Records shown:
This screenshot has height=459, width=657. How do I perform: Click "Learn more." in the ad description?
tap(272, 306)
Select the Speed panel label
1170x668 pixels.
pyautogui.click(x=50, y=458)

Try it: Transcribe each entry word for word.

Result for this exercise:
This screenshot has height=459, width=657. How do I perform: Click "Learn more." in the ad description?
tap(272, 306)
Select the Speed panel label
1170x668 pixels.
pyautogui.click(x=50, y=458)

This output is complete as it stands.